Sure, you may want to lose weight or even achieve a total body transformation. However, big goals like these involve lots of smaller steps. Breaking down those ambitious objectives into tinier pieces is critical to improving your odds of success. You must also understand that multiple factors affect your body’s condition: nutrition, exercise, genetics, and sleep patterns. Mental and emotional health are also important parts of the total package.

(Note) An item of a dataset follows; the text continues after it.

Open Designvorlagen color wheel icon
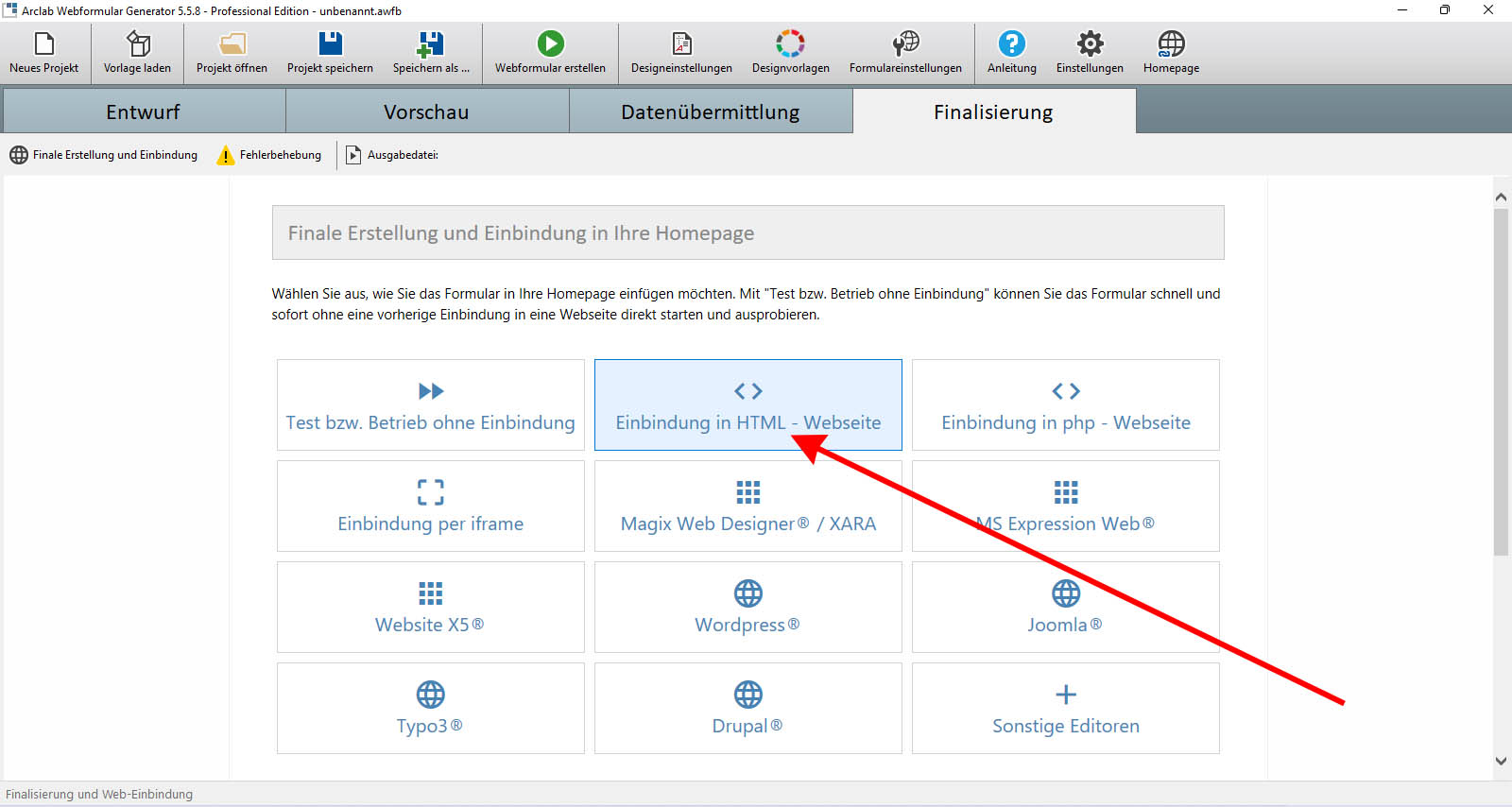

Assess Your Current Habits

Before you map your journey, you must know your starting point. That means assessing where you’re at and what you’re doing right now. Objective observation is key. If your goal involves improving your diet, start recording what you eat during meals and snacks. For improving sleep, keep a detailed journal that includes when you go to bed, when you wake up, and what you do before you sleep (for example, scrolling Instagram for an hour). You may want to do this for at least a week or two to collect comprehensive data on your current habits. Only then can you accurately identify potential opportunities for change.

Start With Smaller Goals

Choosing attainable goals starts with understanding their scope. “I want to eat more vegetables” is generic. But “I want to eat an extra serving of vegetables each day” is more specific. Similarly, it’s better to set an objective like “I want to walk 15 minutes on three days this week” instead of “I want to work out more.” The more specific your goals are, the easier it is to make them smaller and easier to achieve. Once you accomplish one, you can build on that success to strive for more.

Make a Detailed Plan

You’ve undoubtedly heard the saying, “If you fail to plan, you plan to fail.” It sounds cliche, but there’s wisdom in this axiom. Your goals hold the key to making a plan to achieve them. If your objective is walking for 15 minutes three days every week, for example, you need the time, place, and supplies to make that happen. Schedule three time blocks on your calendar and choose an ideal location, such as a nearby park. Make sure you have proper walking shoes before you start.

Just as you track your current habits, you must also track your progress when working toward your new goals. You can keep an exercise or food journal in a notebook or by using a smartphone app. Also, don’t forget to set a timeframe for working on your new goals. If you’re successfully eating an additional serving of vegetables with every lunch for a week, you may feel ready to add a serving with every dinner during the following week.

Keep Working Your Plan

Goals aren’t set in stone. Not only does each achievement build on the last, but it also helps point you to the next steps. If you’re struggling with achieving a goal, you have the freedom to adjust details such as its scope or timeframe. Being patient with yourself is also essential. Look at setbacks as learning opportunities to discover why something didn’t work and how to adjust your plan. Remember that improving your health isn’t a race to a finish line — it’s an ongoing journey.